Llorenty said the severe problems with the work of the police and prosecutors, the administration of justice, and the prison system have contributed to the increased number of lynchings seen in the past seven years.

The APDHB, which has received reports of murders by lynch mobs, has pushed for clarification of the cases in court, in keeping with its condemnation of violence and the death penalty, said the activist.

According to Rebeca Delgado, former ombudswoman for the city of Cochabamba, "vigilante justice has become a serious form of injustice that undermines the most basic principles of respect for human dignity."

The aggressors inflict extreme cruelty on their victims by hanging them, beating them, hammering their fingers, whipping them with belts, setting them on fire or chopping off parts of their body, said Delgado, a lawyer.

She recalled an "aberrant incident" in February 2002 in which residents of a poor neighborhood on the outskirts of the central Bolivian city of Santa Cruz beat and hung pickpockets. Journalists filmed the lynching, and the images were repeatedly aired on television.

Delgado said the only way to overcome Bolivia's "history of impunity" is by prosecuting and sentencing specific individuals involved in these "collective murders," in order to restore the public's confidence in the administration of justice.

Willian Villca almost lost his life to a lynch mob that mistook him for a thief.

Villca was seized one day in July in a neighborhood outside of Cochabamba, where he was on a visit to sell handmade costumes he had designed.
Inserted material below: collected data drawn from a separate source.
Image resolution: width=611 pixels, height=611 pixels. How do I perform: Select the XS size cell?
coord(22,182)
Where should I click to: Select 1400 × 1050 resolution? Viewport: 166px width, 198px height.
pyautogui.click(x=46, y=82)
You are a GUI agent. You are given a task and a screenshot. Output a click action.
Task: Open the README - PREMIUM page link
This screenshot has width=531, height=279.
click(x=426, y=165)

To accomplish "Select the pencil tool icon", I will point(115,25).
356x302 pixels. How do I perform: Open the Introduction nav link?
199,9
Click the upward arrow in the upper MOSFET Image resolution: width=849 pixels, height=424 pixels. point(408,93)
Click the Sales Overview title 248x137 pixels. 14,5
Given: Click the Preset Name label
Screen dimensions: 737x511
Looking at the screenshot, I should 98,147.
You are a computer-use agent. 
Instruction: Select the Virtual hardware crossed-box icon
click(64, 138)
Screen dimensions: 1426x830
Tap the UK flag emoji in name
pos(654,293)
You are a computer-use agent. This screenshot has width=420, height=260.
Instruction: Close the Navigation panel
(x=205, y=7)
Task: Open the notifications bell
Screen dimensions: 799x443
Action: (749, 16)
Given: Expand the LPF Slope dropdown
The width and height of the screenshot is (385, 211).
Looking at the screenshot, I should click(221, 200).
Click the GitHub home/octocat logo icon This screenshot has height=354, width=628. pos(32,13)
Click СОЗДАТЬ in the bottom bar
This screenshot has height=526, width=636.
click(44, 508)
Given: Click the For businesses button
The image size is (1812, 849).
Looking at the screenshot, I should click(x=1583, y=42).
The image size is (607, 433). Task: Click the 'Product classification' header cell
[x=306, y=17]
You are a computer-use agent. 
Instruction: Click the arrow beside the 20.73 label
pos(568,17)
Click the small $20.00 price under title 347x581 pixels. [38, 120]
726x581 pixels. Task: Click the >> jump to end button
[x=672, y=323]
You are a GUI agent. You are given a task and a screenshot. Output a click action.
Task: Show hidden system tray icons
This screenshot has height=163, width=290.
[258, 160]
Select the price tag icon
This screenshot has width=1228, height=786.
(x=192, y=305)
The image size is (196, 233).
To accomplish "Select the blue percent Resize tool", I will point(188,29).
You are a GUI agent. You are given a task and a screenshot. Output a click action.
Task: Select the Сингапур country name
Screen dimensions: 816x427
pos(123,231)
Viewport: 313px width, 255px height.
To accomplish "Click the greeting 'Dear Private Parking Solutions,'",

For a full hour he begged for his life and tried to explain to his captors, who were preparing to burn him, that they had the wrong man and that he was a teacher from La Paz.

Today he is recovering from severe burn wounds on 70 percent of his body, unable to return to his teaching job or to designing costumes. He lies in bed in his mother's home in the city of La Paz, his arms bandaged and immobile and his disfigured face covered with a ski mask.

Last week, the police and prosecutor's office reconstructed the incident in order to prosecute the perpetrators. So far, only two suspects have been arrested and are in prison awaiting trial.

Julio Mallea, the director of the community justice office in the University Mayor de San Andres, said he does not believe the violent incidents arise from traditional indigenous forms of justice, as some have asserted.

Mallea explained to IPS that community justice forms part of a legal tradition that is passed orally from generation to generation, and is based on the moral and religious values of Andean indigenous communities.

According to these customs, the trial is public, guarantees the accused person's right to a defense, and is preceded by a religious ceremony in which the gods are called on to ensure that justice is properly administered, said the lawyer.

The aim is to achieve the reinsertion of the accused person in society, and the most severe punishment meted out is a beating with a stick, with the number of blows depending on the gravity of the crime. Repeat offenders are exiled from the community.

The death penalty does not form part of the traditional indigenous system of punishment, he stressed.